**Aufgabe 1**
Aus welchem Teil der Gesellschaft stammen nach Aussage von Bernhard Heinzlmaier im Interview zum Wahlrecht mit 16 die Jugendlichen, die für das Klima protestieren?
**Aufgabe 2**
Führen Sie das Interview zum Wahlrecht mit 16 im Anschluss an seinen letzten Satz weiter.

**Textauszug**
——

Stimmrecht mit 16 Vorbild Österreich - warum Jugendliche wählen dürfen sollten

Schülerproteste in Hamburg
Foto: Adam Berry/ Getty ImagesSPIEGEL ONLINE: In Deutschland gehen momentan jeden Freitag Tausende Schülerinnen und Schüler auf die Straße, um für den Klimaschutz zu demonstrieren. Kürzlich forderte Justizministerin Katarina Barley, das Wahlrecht mit 16 einzuführen. Wäre das nicht nur fair?
Bernhard Heinzlmaier: Das ist natürlich völliger Blödsinn. Anhand von ein paar Demonstrationen von Gymnasiasten darauf zu schließen, dass die Jugend politisch aktiv sei, bedeutet, die gesamte Forschung der letzten 15 Jahre zu ignorieren. Es ist eine absolute Minderheit, die für das Klima protestiert. Das sind Jugendliche aus dem oberen Gesellschaftsdrittel. Die Mitte und die sozialen Unterschichten interessieren sich überhaupt nicht für den Klimawandel. Die Proteste als Grund für die Senkung des Wahlalters heranzuziehen, ist skurril.
SPIEGEL ONLINE: Glauben Sie den Schülern immerhin, dass sie nicht nur die Schule schwänzen wollen?

——

**Datenauszug**
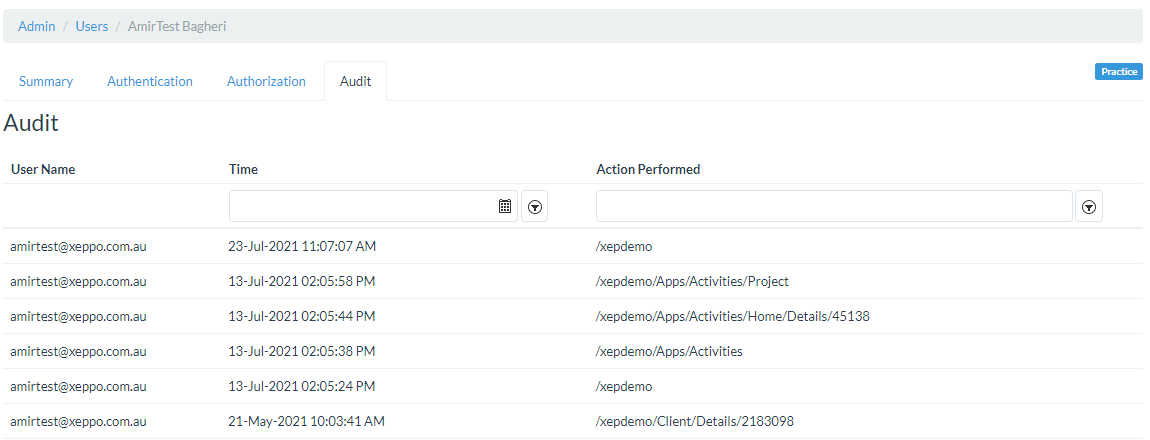The height and width of the screenshot is (440, 1150).
Task: Focus the Action Performed filter input
Action: [x=833, y=206]
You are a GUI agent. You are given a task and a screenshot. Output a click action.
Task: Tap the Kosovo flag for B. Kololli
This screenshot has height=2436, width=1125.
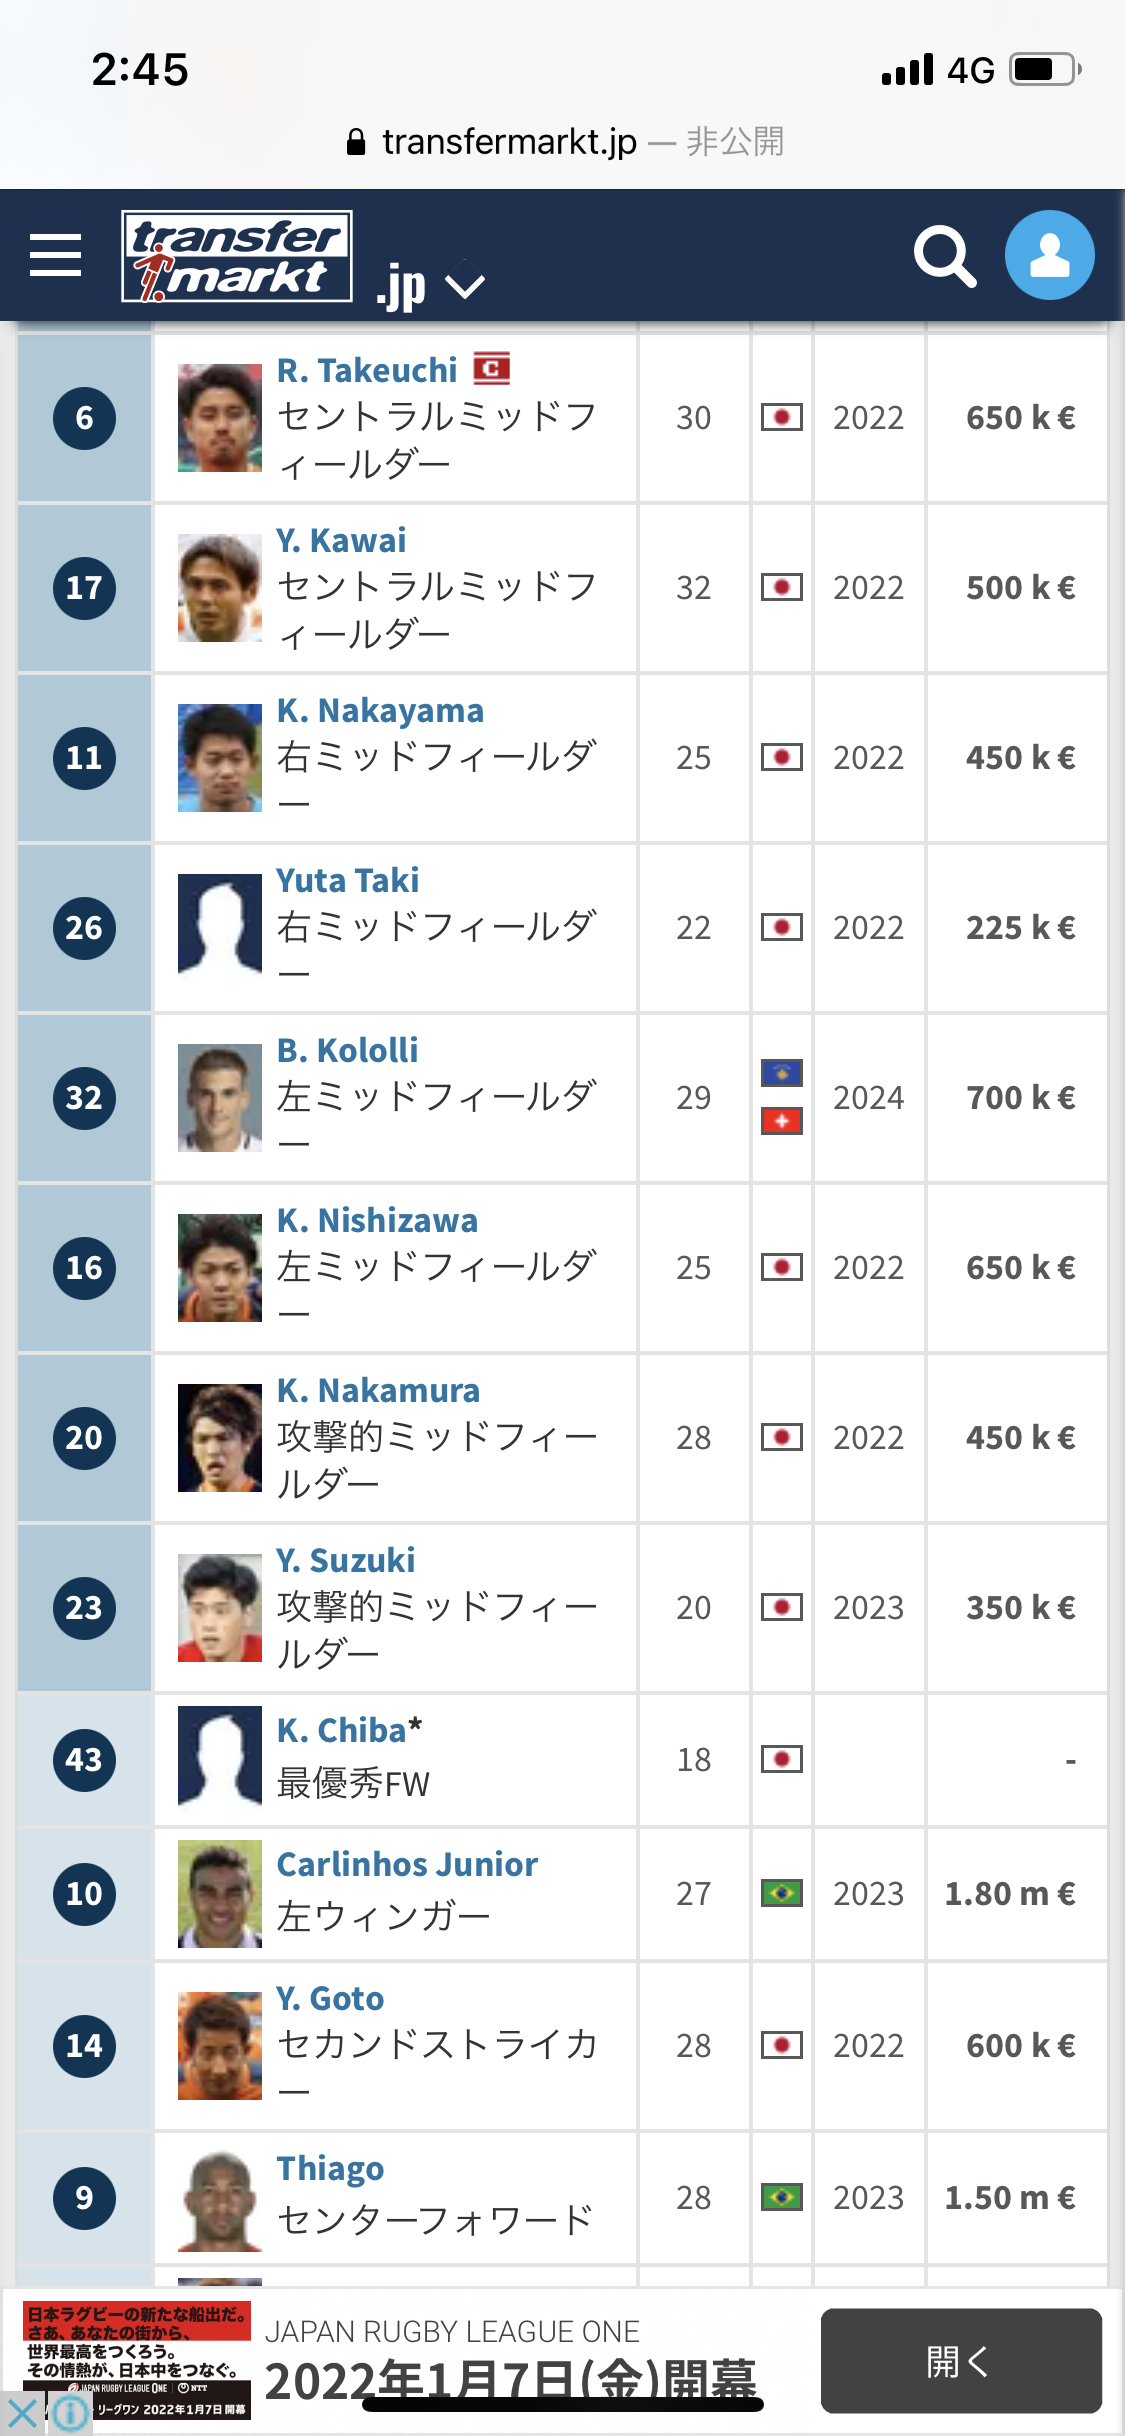pyautogui.click(x=781, y=1073)

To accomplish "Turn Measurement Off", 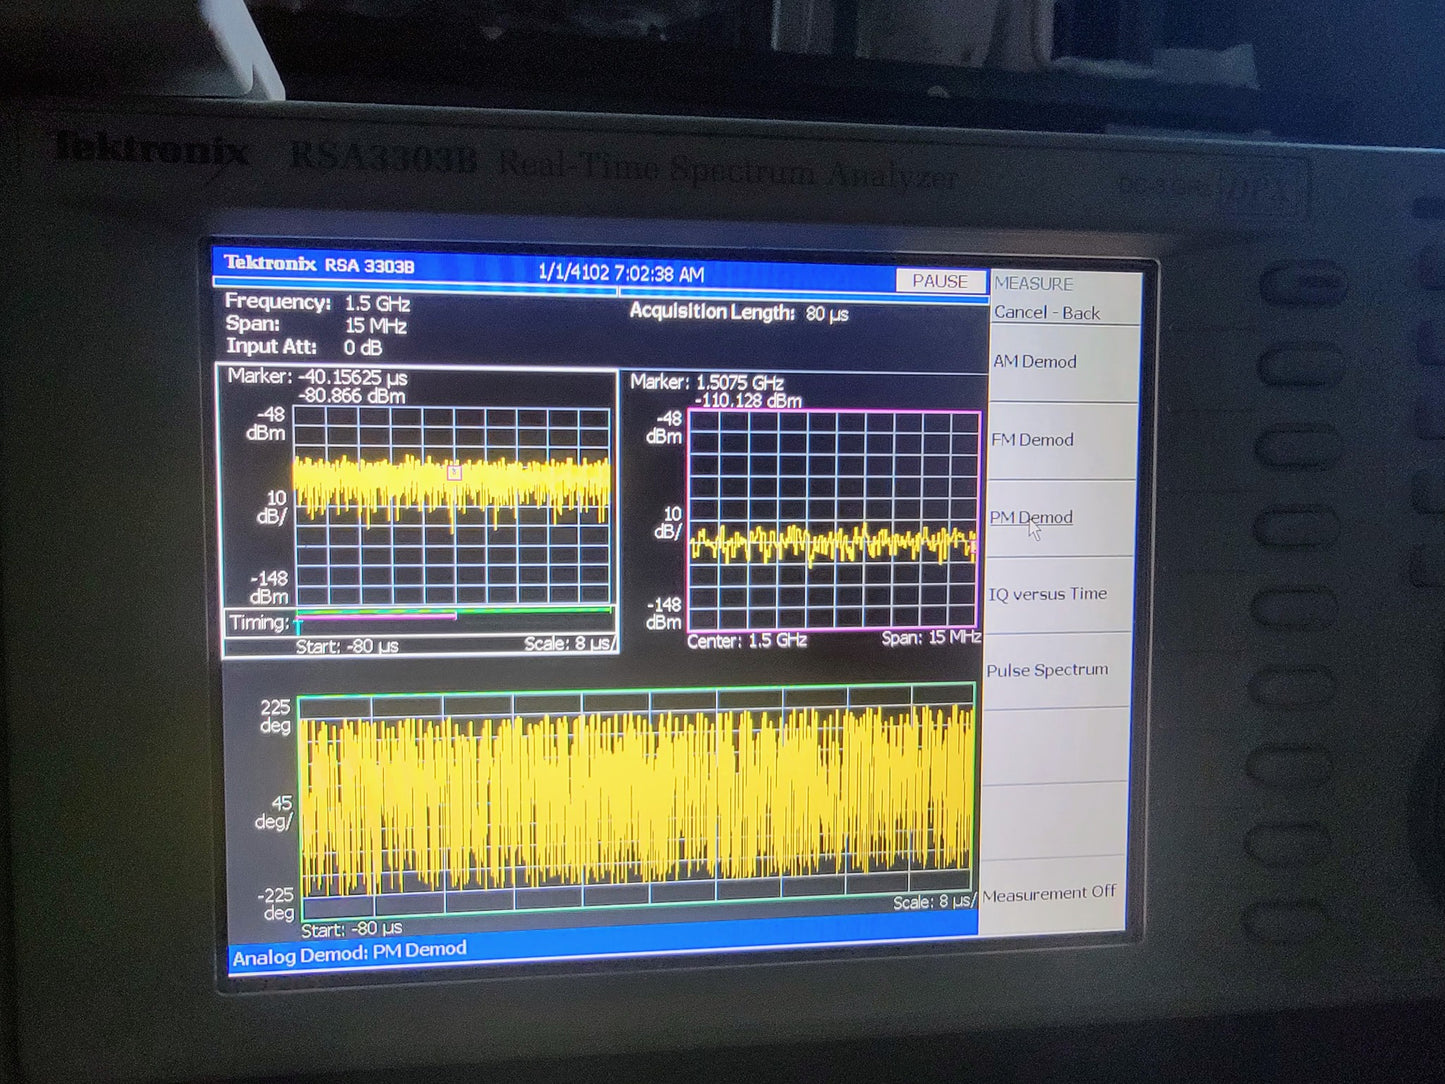I will click(x=1049, y=891).
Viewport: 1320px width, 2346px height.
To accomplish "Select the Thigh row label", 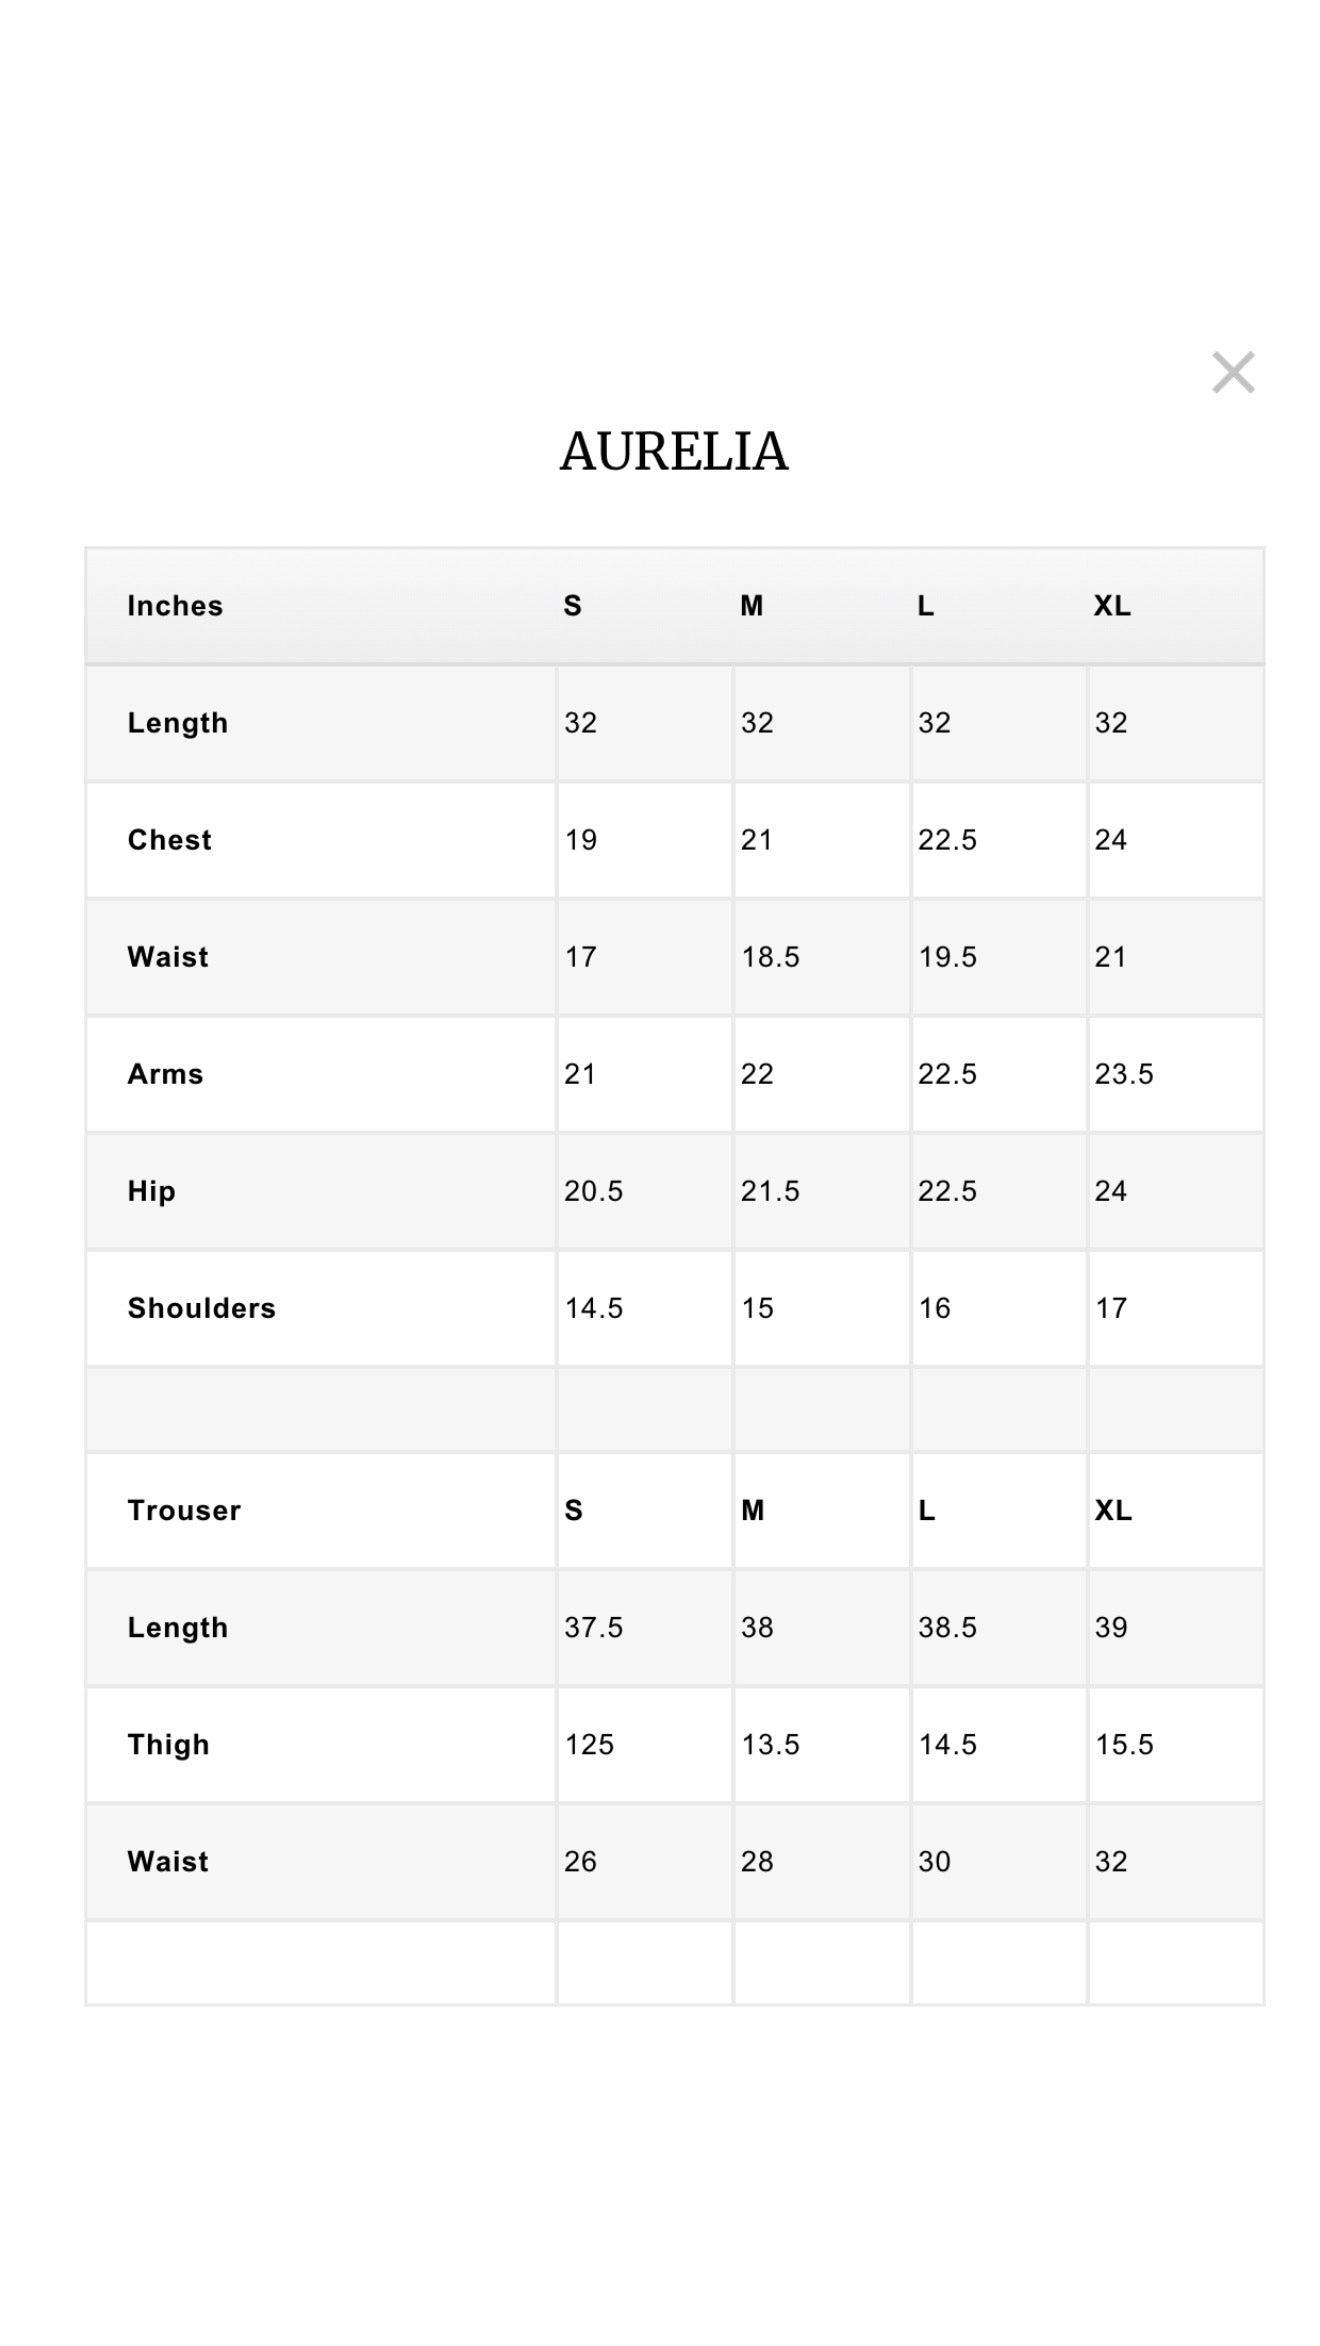I will point(169,1744).
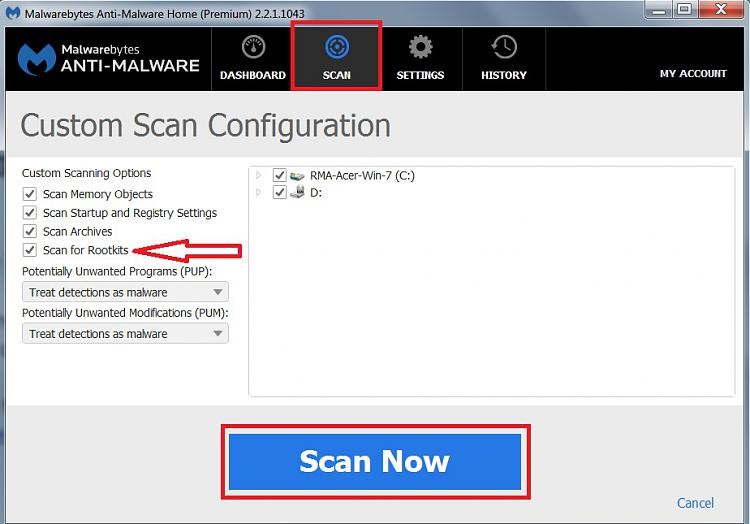Expand the D: drive tree node
This screenshot has width=750, height=524.
(x=259, y=192)
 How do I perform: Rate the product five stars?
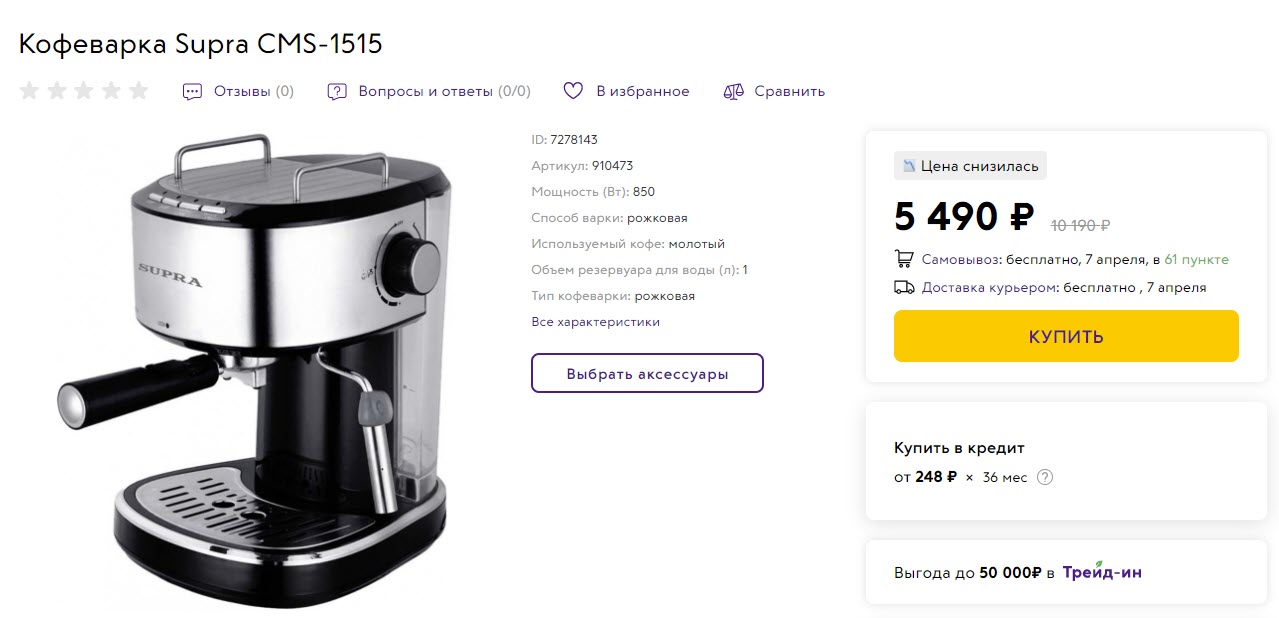pyautogui.click(x=138, y=91)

——

**Erwartete Antwort 1**
Aus dem oberen Gesellschaftsdrittel.

**Erwartete Antwort 2**
Heinzlmaier: Sicher meinen die das ernst. Das sind Kinder aus dem Bürgertum, wo die Eltern Geld haben und selbst ökologisch bewusst leben. Die Kinder gehen dann am Freitag demonstrieren und freuen sich, wenn die Eltern und Lehrer mit ihnen zufrieden sind. In diesem Alter sind die Jugendlichen hochmoralische Wesen, weil sie noch keine politischen Enttäuschungen erlebt haben.
SPIEGEL ONLINE: Hört sich so an, als hielten Sie nicht viel von demonstrierenden Schülern.
Heinzlmaier: Doch, sicher, ich finde das auf jeden Fall unterstützenswert. Aber von den oberen zehn Prozent, die hier auf die Straße gehen, auf alle anderen zu schließen und ihnen deshalb das Wahlrecht zu geben, ist einfach nicht korrekt.
SPIEGEL ONLINE: Seit über zehn Jahren dürfen in Österreich Jugendliche ab 16 Jahren an allen Wahlen teilnehmen. Entscheiden die so linksliberal und grün, wie man es den Jungen gern unterstellt?
Heinzlmaier: Nein, gar nicht. Junge Facharbeiter und Auszubildende wählen sogar mehrheitlich FPÖ, also die Rechtspopulisten. Schüler, die das Abitur anstreben, wählen dagegen grün. Das Meinungsklima ist stark polarisiert.
SPIEGEL ONLINE: Was begeistert so viele junge Österreicher an rechtspopulistischen und konservativen Parteien?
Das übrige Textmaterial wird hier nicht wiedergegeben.